Data supplied below:
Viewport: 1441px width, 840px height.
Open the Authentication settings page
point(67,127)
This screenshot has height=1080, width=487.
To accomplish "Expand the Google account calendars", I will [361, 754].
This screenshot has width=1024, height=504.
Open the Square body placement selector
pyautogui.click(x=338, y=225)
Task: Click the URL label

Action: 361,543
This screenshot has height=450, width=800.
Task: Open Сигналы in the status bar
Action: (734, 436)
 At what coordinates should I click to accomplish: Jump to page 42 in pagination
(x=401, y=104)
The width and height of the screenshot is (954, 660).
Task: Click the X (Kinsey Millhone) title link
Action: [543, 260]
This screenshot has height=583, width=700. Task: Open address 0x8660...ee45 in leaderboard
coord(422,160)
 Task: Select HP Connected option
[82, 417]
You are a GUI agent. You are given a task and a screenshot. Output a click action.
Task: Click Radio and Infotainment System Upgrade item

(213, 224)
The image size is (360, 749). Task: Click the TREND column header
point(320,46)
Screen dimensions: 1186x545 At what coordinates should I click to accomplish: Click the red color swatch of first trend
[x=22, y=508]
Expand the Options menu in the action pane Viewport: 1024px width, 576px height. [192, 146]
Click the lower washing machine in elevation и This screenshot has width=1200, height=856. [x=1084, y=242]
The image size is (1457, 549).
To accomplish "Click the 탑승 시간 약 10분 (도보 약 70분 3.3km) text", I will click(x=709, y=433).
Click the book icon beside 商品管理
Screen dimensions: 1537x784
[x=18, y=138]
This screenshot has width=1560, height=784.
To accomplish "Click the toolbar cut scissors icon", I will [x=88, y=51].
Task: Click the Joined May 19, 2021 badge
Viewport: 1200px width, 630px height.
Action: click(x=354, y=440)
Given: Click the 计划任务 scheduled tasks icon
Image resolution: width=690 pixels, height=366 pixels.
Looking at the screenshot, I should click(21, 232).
End of Data supplied.
=== Task objective ===
Search term "icon": return each line of the data that contains it.

=== Result of the exercise ===
Click the book icon beside 商品管理
To accomplish "Click the toolbar cut scissors icon", I will [x=88, y=51].
Given: Click the 计划任务 scheduled tasks icon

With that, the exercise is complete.